Fludrocortisone is a synthetic corticosteroid hormone, specifically a mineralocorticoid. It is often used to treat conditions associated with low levels of corticosteroids, such as Addison's disease. It works by helping the body retain sodium and lose potassium, which helps to maintain fluid balance and blood pressure.
In medical terms, fludrocortisone is defined as a synthetic mineralocorticoid with glucocorticoid activity used in the treatment of adrenogenital syndrome and Addison's disease, and as an adjunct in the treatment of rheumatoid arthritis. It is also used to treat orthostatic hypotension by helping the body retain sodium and water, thereby increasing blood volume and blood pressure.
It is important to note that fludrocortisone can have significant side effects, particularly if used in high doses or for long periods of time. These can include fluid retention, high blood pressure, increased risk of infection, and slowed growth in children. As with any medication, it should be used under the close supervision of a healthcare provider.
Aldosterone is a hormone produced by the adrenal gland. It plays a key role in regulating sodium and potassium balance and maintaining blood pressure through its effects on the kidneys. Aldosterone promotes the reabsorption of sodium ions and the excretion of potassium ions in the distal tubules and collecting ducts of the nephrons in the kidneys. This increases the osmotic pressure in the blood, which in turn leads to water retention and an increase in blood volume and blood pressure.

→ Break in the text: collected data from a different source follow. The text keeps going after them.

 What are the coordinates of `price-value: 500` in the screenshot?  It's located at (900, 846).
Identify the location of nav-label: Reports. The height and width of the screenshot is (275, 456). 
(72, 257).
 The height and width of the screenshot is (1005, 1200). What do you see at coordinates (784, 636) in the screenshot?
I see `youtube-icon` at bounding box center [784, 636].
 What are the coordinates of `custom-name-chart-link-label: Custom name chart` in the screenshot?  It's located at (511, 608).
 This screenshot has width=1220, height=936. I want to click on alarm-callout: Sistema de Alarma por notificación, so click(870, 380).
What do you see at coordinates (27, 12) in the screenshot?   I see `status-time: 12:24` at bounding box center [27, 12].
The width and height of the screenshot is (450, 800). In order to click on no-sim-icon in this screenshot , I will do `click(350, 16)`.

Aldosterone is released from the adrenal gland in response to a variety of stimuli, including angiotensin II (a peptide hormone produced as part of the renin-angiotensin-aldosterone system), potassium ions, and adrenocorticotropic hormone (ACTH) from the pituitary gland. The production of aldosterone is regulated by a negative feedback mechanism involving sodium levels in the blood. High sodium levels inhibit the release of aldosterone, while low sodium levels stimulate its release.
In addition to its role in maintaining fluid and electrolyte balance and blood pressure, aldosterone has been implicated in various pathological conditions, including hypertension, heart failure, and primary hyperaldosteronism (a condition characterized by excessive production of aldosterone).
Renin is a medically recognized term and it is defined as:
"A protein (enzyme) that is produced and released by specialized cells (juxtaglomerular cells) in the kidney. Renin is a key component of the renin-angiotensin-aldosterone system (RAAS), which helps regulate blood pressure and fluid balance in the body.
When the kidney detects a decrease in blood pressure or a reduction in sodium levels, it releases renin into the bloodstream. Renin then acts on a protein called angiotensinogen, converting it to angiotensin I. Angiotensin-converting enzyme (ACE) subsequently converts angiotensin I to angiotensin II, which is a potent vasoconstrictor that narrows blood vessels and increases blood pressure.
Additionally, angiotensin II stimulates the adrenal glands to release aldosterone, a hormone that promotes sodium reabsorption in the kidneys and increases water retention, further raising blood pressure.
Therefore, renin plays a critical role in maintaining proper blood pressure and electrolyte balance in the body."